::: AANGELEVERDE TEKST
Daardoor is de veehouderij een belangrijke aanjager van het verlies aan natuur en soorten. “Door plantaardig te eten zouden we gigantische stukken land kunnen teruggeven aan de natuur”, zegt Lynas. “Zo zouden we tegelijk grote hoeveelheden koolstof kunnen opslaan. Maar een reductie van de veehouderij komt hier op de COP niet aan bod.”

Lees ook

Wij zijn met onze eiwitten een wereldprobleem aan het oplossen, maar de overheid houdt ons tegen’

In het vakblad Nature Sustainability becijferden wetenschappers dat we door ecosystemen op voormalig graas- en akkerland te laten herstellen tegen 2050 ruim 300 miljard ton CO2 zouden kunnen opslaan, ongeveer wat de wereld in tien jaar uitstoot. Een analyse in Science toont dan weer aan dat wanneer de vleesconsumptie wereldwijd blijft stijgen, de uitstoot van onze voedselproductie alleen al het beperken van de opwarming tot 1,5 of 2 graden zo goed als onmogelijk maakt.
::::::
**PROBEER HET**:
Leg in één tot drie zinnen uit waarom plantaardig eten volgens de tekst over veehouderij zou kunnen bijdragen aan het opslaan van koolstof.
::: GETOONDE RECORDS
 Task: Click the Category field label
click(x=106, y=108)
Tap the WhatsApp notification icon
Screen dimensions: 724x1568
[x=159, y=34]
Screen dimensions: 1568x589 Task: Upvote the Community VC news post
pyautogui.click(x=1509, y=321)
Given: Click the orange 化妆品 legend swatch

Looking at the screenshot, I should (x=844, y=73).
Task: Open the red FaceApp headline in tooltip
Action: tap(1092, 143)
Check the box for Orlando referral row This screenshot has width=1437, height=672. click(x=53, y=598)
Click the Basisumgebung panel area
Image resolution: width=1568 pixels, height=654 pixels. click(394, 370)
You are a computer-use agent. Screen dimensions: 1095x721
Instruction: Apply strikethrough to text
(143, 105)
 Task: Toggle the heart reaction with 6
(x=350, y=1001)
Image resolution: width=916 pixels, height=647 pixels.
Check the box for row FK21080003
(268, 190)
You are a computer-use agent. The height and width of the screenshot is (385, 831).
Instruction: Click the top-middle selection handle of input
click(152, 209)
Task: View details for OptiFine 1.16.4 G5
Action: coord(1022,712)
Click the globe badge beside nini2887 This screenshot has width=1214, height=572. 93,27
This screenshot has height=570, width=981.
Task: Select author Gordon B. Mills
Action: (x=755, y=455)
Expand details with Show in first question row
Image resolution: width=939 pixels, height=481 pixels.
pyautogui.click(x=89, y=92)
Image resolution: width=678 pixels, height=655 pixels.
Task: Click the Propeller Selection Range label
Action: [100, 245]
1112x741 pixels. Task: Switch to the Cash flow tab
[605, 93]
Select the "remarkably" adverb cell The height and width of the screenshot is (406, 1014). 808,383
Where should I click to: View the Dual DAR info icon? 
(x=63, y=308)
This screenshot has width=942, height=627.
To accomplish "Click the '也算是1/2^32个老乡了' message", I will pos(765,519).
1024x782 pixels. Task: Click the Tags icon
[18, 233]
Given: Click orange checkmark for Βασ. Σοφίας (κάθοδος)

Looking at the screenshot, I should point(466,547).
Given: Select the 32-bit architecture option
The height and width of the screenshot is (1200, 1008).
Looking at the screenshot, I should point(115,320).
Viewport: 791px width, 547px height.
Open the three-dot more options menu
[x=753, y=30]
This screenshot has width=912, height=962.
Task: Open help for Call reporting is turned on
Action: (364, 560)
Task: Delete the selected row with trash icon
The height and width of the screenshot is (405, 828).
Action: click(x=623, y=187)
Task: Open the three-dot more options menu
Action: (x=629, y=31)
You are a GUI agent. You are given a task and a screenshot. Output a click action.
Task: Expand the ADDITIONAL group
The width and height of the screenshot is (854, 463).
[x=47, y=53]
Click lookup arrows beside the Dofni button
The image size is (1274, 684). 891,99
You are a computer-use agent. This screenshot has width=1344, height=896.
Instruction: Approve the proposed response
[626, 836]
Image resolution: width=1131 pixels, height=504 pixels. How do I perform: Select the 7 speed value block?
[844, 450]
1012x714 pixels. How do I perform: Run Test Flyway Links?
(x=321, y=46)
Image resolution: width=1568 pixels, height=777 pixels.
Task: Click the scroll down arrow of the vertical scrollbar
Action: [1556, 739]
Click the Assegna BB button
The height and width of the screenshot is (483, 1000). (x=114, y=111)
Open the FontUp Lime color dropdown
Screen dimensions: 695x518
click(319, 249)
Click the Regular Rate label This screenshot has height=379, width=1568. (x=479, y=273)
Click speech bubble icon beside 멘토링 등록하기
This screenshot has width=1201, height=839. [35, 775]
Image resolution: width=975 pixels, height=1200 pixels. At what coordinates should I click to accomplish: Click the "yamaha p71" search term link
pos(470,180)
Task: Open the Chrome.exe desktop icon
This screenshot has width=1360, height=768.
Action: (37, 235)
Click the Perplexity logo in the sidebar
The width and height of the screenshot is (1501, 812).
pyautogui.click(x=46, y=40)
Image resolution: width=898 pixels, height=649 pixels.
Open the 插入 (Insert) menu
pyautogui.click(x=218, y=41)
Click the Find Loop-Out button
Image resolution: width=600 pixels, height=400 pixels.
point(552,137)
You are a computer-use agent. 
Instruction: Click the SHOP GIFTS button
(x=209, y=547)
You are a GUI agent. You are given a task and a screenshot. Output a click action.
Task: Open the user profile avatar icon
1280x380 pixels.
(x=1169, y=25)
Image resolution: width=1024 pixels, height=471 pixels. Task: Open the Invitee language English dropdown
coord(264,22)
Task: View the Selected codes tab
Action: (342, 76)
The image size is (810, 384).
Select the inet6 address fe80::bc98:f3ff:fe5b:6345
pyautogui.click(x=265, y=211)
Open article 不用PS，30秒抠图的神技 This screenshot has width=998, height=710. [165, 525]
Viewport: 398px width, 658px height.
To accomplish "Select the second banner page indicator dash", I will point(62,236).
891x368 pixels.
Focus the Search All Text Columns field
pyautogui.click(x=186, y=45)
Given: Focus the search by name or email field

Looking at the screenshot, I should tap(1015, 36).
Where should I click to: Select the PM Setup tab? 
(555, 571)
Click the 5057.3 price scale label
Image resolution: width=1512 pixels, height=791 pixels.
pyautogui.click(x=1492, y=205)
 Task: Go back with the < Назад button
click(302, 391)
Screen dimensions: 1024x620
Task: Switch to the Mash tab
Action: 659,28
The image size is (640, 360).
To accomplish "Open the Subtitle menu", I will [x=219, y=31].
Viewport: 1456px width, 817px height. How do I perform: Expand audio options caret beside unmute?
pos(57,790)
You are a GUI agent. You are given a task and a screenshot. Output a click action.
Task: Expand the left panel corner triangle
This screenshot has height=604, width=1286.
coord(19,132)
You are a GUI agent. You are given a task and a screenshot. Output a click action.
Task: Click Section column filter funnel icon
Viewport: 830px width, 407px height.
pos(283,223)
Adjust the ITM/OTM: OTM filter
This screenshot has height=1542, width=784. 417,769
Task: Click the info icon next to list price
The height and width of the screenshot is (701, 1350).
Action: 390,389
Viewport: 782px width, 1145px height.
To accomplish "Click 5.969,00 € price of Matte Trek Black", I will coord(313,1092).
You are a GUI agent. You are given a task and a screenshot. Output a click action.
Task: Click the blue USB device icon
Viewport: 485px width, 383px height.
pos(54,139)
::::::
**UITWERKING OPDRACHT**:
Door plantaardig te eten zouden we gigantische stukken land aan de natuur kunnen teruggeven. Als ecosystemen op voormalig graas- en akkerland herstellen, kan daar grote hoeveelheden koolstof worden opgeslagen: volgens wetenschappers in Nature Sustainability ruim 300 miljard ton CO2 tegen 2050.